Al respecto, puede jugar un importante papel la confianza, o mejor dicho el exceso de ella, que supone que la cobardía y pobreza de espíritu anidada en muchas personas, generalmente necios y agresores verbales que disfrutan del enfrentamiento y que saben cómo hacer daño a sus interlocutores a base de un desgaste dialéctico que saca de quicio, impide que se atrevan a comportarse de idéntica manera con otras personas con las que no se tenga esa confianza y ante quienes no se ose comportarse de igual modo.

Dicho en otras palabras, la confianza da asco, una gran verdad.

En suma, se trata de frustrados en lo personal que intentan derribar muros a base del avasallamiento, que no se apean de la burra en sus opiniones, del tipo que sean (da igual hablar de Puigdemont, de Rubiales, o de Vinicius) y que, pese a que precisamente son en puridad inseguros y débiles de moral tras esa apariencia de fortaleza y superioridad moral que convierte al tóxico en la antonomasia del cuñadismo, aprovechan cualquier nimia discusión en las que se les lleva la contraria, para empeñarse en conseguir su paulatino y progresivo objetivo de arruinar familias, amistades y negocios.

Hablaremos pues de un orgullo herido por las opiniones o reflexiones ajenas, pero orgullo mal entendido en el sentido de portar una coraza con clavos punzantes y dañinos y de acometer al otro al precio que sea, cueste lo que cueste.

Y ante situaciones así, lo suyo es desistir, no emplear la misma violencia verbal o utilizar la táctica del disco rayado, que ciertamente desarma a cualquiera, pero que requiere tino y perseverancia.

En definitiva, no asumir la afrenta de la persona tóxica como lo que es, un intento desesperado de alguien, que si bien se insinúa como superior, no deja de ser una piltrafa de ser humano y un amargado que merece el mayor de los desprecios, que no es otro que la falta de aprecio.

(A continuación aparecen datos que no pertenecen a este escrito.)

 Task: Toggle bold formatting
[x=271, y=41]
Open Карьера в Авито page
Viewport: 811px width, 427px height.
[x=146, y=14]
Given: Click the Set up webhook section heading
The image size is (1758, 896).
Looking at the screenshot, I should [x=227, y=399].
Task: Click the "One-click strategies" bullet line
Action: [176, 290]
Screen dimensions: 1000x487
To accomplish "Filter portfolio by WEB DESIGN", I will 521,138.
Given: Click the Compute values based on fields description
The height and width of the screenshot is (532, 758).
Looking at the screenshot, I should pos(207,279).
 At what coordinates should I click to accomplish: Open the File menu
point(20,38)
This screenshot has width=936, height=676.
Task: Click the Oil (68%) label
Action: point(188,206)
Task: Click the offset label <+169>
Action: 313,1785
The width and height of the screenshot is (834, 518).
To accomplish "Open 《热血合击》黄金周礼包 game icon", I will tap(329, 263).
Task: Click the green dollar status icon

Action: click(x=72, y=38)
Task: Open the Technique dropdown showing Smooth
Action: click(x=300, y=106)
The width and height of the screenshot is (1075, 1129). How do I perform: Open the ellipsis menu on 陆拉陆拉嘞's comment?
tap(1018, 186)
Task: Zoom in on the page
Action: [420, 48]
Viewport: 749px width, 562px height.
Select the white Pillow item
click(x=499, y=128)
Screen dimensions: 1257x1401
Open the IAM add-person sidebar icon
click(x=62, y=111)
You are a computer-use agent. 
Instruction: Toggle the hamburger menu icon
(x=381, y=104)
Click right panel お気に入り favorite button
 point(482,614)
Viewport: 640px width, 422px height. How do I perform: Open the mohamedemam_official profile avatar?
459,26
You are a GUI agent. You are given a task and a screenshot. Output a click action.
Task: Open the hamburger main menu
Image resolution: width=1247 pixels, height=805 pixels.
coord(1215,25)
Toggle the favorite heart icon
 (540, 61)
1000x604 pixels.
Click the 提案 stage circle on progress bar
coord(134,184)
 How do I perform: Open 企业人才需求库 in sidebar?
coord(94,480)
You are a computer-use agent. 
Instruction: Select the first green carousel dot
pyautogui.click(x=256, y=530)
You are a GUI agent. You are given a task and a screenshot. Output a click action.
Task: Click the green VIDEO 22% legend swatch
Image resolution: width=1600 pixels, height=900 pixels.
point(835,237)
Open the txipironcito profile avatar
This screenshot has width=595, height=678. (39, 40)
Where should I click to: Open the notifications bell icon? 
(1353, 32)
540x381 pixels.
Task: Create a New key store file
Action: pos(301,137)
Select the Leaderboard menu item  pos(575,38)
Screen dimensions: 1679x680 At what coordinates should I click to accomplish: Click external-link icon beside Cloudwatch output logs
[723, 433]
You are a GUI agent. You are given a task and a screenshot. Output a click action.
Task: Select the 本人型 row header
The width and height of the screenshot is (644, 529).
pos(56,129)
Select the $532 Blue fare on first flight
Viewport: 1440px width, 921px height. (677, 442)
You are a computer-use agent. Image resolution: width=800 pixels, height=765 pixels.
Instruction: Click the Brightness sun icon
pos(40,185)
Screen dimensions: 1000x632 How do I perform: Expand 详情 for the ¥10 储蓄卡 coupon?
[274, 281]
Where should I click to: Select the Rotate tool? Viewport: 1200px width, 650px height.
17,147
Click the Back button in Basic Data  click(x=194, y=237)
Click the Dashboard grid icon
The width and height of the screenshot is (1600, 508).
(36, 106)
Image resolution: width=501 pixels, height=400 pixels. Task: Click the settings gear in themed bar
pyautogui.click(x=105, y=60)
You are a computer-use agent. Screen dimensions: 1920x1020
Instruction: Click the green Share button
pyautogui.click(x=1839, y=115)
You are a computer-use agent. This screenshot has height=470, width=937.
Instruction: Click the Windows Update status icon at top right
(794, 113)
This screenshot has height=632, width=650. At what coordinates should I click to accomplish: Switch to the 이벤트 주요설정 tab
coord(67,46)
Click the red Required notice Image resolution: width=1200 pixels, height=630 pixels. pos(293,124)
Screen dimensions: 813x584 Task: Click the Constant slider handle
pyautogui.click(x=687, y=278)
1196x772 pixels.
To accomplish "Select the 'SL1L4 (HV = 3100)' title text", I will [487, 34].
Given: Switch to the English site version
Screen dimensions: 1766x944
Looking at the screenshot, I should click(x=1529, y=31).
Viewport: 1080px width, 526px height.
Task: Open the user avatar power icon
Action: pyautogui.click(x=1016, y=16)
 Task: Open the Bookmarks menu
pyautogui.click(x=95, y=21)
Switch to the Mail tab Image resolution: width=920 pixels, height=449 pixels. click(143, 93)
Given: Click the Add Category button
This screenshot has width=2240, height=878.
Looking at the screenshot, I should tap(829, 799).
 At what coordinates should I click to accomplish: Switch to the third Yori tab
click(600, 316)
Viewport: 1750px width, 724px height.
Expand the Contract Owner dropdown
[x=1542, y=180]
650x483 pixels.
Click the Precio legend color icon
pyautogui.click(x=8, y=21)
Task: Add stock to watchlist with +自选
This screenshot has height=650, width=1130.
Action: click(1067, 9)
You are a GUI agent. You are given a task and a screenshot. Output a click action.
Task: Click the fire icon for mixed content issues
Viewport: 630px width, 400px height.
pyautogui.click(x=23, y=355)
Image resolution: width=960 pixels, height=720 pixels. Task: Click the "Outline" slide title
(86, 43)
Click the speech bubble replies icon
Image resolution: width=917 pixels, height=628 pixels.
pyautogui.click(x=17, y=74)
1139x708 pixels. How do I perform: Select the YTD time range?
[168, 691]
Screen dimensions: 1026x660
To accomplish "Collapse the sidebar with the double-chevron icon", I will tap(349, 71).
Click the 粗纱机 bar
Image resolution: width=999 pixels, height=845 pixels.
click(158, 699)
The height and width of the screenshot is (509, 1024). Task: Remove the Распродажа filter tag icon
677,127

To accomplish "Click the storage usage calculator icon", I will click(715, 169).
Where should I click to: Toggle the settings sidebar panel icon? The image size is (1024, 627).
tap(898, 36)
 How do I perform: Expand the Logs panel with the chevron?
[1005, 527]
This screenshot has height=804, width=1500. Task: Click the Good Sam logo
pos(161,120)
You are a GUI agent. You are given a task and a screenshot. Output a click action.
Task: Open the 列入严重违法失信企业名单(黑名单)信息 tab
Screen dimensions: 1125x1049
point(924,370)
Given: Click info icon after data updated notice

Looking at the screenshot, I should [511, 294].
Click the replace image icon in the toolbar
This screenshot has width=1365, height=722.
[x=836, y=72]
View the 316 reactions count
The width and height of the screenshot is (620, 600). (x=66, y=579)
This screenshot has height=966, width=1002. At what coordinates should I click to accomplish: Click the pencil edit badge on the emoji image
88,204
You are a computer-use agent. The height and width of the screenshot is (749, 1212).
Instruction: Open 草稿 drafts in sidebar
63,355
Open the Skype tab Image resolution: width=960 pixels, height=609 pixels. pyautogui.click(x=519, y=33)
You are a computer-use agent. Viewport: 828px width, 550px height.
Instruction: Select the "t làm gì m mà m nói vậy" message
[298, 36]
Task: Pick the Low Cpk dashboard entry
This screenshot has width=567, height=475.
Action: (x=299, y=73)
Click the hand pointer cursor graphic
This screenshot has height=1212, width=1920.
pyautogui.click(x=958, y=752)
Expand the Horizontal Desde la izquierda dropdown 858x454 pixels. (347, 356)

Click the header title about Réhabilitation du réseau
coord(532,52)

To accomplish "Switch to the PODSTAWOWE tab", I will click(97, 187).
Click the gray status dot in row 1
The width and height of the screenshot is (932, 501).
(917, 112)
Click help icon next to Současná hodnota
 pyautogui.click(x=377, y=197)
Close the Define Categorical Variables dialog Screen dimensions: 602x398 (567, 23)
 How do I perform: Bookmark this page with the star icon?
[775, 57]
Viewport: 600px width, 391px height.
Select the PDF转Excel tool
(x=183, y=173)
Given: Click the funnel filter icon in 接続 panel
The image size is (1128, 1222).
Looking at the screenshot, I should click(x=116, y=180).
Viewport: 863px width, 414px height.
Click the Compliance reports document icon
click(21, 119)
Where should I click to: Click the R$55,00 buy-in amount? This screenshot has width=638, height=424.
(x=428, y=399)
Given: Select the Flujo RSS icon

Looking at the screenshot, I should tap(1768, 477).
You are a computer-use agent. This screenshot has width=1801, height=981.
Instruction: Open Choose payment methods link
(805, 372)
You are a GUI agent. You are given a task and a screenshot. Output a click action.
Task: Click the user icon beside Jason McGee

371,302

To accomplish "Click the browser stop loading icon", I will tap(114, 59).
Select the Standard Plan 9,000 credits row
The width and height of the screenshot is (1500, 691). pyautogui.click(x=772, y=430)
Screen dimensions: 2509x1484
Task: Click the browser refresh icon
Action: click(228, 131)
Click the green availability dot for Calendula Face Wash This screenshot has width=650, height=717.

No obstante, lo anterior no siempre es fácil, vista la insistencia del agresor verbal, empeñado en ofuscarte y nublarte la mente para que pierdas la paciencia y te pongas a su mismo y nefasto nivel y máxime cuando en muchas ocasiones, no es fácil rehuir el encuentro cuando existen nexos familiares indisolubles, cuya ruptura implicará desmarcarse de otros no afectados por esa toxicidad o que ya la asumen como algo imperecedero.

De todas formas y sin perjuicio de que a veces, las experiencias pasadas con esa persona y los prejuicios ya te obligan a estar en guardia ante la previsible conducta de la persona tóxica, que en cuanto pueda intentará que pierdas los nervios, no siempre será fácil contar hasta diez (aunque yo diría que hasta veinte) y no entrar al trapo, porque como se suele decir, no somos de piedra.

Sin embargo, no cabe duda de que por encima de todo, si
realmente no se tiene un solo problema personal con los demás, o se es un dechado de virtudes en cuanto a la amabilidad, respeto y civismo en sociedad y que tan solo chocas con alguien de quien además te consta que su vida ha sido un cúmulo de desencuentros personales en una mínima convivencia, tu conciencia ha de estar más que tranquila.

Y lo decimos porque, más allá del lógico cabreo que emana en los momentos de tensión que pueda hacer que pierdas los nervios, lo que NO debes hacer luego es perder un segundo más de tu tiempo.

Es evidente que por encima de todo está el cuidado de la salud mental que debe quedar indemne frente a las necedades de quien sabes que solo pretende hacer daño, muchas veces por inercia, por pura frustración en lo personal y porque no le queda más remedio que morir tras aumentar el desprecio ajeno hasta el límite de lo tolerable, pero morir, matando.

Al final, como se suele decir, son cuatro días y todos acabaremos en el hoyo o incinerador.

Y cuando llegas a una edad en la que observas con preocupación que algunos de tu entorno familiar o afectivo, enferman o sufren otras penalidades que pueden afectarte cuando menos te lo esperas, debes intentar mirar hacia atrás sin ira, pero también mirar hacia delante con la sensación de que nada ni nadie tiene que arrebatarte tu felicidad y tranquilidad, si es que se lo puedes impedir, sin recurrir a su misma violencia verbal.

Como escuché una vez, de vez en cuando hay que sacar el látigo, pero uno muy particular.

Se trata de fustigar al otro, al necio, al agresivo con el látigo de la indiferencia.